• Passage extrait
■ ■ ■ ■ ■

Nous devons dire les interrogations qui sont les nôtres sur les décisions concernant le recours aux orthoptistes avec des concertations non abouties et le risque d’une expertise médicale à deux vitesses qui ne saurait s’installer.

Nous constatons par ailleurs la multiplication de centres dentaires ou optiques qui ont une pratique industrielle des actes médicaux, loin de toute logique de prise en charge, de soin, de suivi. D’un mot, ils font de l’abattage à des fins de profits. Madame la Présidente de la commission, vous avez vous-même constaté des actes non seulement inutiles mais mutilants pratiqués dans certains de ces centres, jouant de la vulnérabilité de certains patients et du surplomb que peut parfois conférer le savoir médical. Face à une réaction publique qui n’est pas au rendez-vous et vous avez déposé un amendement pour y subvenir. Ces pratiques découlent de la marchandisation de la santé et si la pratique collective, notamment celle des centres de santé doit être soutenue, ces logiques financières sont tout simplement à bannir. Il faut donc se donner des outils de régulation et de contrôle adaptés d’un côté et mieux encourager les véritables centres de santé d’autre part, en lien avec les municipalités, le mouvement mutualiste et le service public hospitalier.

■ ■ ■ ■ ■

• Données à examiner
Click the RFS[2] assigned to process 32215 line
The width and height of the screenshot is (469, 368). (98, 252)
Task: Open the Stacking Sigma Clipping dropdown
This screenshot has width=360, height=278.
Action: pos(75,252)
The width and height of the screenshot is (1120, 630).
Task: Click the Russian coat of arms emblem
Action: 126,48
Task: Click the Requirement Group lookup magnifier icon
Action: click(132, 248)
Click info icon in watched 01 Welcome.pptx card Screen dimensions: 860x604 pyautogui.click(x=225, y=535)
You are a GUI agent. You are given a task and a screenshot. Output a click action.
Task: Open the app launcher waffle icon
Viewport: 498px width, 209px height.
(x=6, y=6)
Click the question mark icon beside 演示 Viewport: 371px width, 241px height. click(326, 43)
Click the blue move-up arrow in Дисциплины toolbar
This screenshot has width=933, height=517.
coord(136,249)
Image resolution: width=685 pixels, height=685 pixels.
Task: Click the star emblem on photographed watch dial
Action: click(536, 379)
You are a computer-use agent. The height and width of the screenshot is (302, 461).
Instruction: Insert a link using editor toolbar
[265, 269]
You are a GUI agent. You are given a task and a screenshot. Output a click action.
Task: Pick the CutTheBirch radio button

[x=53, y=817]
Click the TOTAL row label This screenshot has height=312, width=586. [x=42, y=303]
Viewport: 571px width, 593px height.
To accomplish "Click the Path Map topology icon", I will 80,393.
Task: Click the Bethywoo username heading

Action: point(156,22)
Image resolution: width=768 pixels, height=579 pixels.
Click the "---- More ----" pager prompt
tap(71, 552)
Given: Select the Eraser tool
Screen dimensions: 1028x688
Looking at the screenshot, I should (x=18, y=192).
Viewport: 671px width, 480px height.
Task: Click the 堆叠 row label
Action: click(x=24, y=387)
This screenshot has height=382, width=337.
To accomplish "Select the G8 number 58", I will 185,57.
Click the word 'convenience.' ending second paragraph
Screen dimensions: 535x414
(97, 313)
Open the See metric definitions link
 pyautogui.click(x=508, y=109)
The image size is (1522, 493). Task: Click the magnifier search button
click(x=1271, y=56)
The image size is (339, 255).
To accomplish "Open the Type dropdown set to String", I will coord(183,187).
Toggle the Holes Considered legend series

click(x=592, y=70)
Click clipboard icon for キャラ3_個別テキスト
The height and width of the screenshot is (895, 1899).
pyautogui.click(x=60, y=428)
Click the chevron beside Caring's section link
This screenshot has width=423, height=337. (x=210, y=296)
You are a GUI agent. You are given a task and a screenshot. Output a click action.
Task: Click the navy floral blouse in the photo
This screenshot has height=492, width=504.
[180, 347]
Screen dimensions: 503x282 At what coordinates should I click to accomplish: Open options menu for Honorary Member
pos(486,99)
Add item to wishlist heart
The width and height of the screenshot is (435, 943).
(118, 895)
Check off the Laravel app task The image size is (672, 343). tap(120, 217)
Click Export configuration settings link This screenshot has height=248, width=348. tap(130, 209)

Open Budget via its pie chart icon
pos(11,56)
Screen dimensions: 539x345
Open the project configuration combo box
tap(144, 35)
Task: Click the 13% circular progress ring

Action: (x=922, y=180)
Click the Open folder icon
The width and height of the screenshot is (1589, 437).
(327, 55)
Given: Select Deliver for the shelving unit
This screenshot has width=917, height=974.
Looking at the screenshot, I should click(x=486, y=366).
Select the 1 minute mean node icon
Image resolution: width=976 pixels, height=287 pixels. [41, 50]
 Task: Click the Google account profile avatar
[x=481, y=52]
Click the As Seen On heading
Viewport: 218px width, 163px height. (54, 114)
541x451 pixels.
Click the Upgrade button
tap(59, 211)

■ ■ ■ ■ ■

• Travail à faire
(1) Reproduisez le passage de l'extrait sur les centres de santé compris entre « Nous devons dire » et « ne saurait s’installer. », bornes incluses.
(2) Poursuivez l'extrait sur les centres de santé à partir de sa dernière phrase.

• Réponses par numéro
(1)
Nous devons dire les interrogations qui sont les nôtres sur les décisions concernant le recours aux orthoptistes avec des concertations non abouties et le risque d’une expertise médicale à deux vitesses qui ne saurait s’installer.

(2)
Je voudrais enfin parler ici de la situation de nombreux services et d’hôpitaux dans le pays qui voient s’appliquer les mesures destinées à lutter contre les abus de l’intérim médical. Est-il utile de préciser que nous n’aimons pas beaucoup ce système coûteux et débouchant sur des inégalités salariales peu défendables. Mais les retours sont inquiétants car nombre de services constatent une fuite de l’intérim qui les place parfois en situation de devoir fermer les portes faute de personnel. Alors que la crise est toujours là et que ses effets sur les personnels sont prégnants, cette mesure était-elle vraiment absorbable en l’état ? Nous en avions discuté les formes et alerté sur les difficultés en résultant. Par exemple, le plafonnement fait dans le public sous peine de sanctions ne s’applique pas au privé. Par exemple, les obligations ne tiennent pas compte de l’état de tension et de carence, alors même que la santé exige une obligation de moyens. Par exemple, on ne règlemente pas l’activité en la matière des entreprises de travail temporaire. J’avais déposé trois amendements pour discuter de ce problème sérieux face auquel nous devons agir et qui rentre bien dans le cadre du PLFSS, ils ont été déclarés irrecevables. Nous devons cependant en profiter pour essayer de mesurer l’état des choses et faire face.

Nous soutiendrons les mesures positives, naturellement… En regrettant qu’il n’y en ait pas plus au regard de la gravité de la situation. Je veux citer l’extension jusqu’à 25 ans de la gratuité de la contraception, la constitution de droits à la retraite pour les indépendants pendant les périodes d’impact du Covid sur leurs activités, ou l’accès facilité à la complémentaire santé. 

Mais les relatives largesses que vous inspire la période électorale ne suffisent pas à impulser les changements d’orientation nécessaires en pas plus à rattraper les dégâts qu’a déjà produits votre politique.

Alors monsieur le ministre, puisque le projet que vous nous présentez ne le fait pas comme il le devrait, je terminerai en disant tout simplement : prenez soin de vous.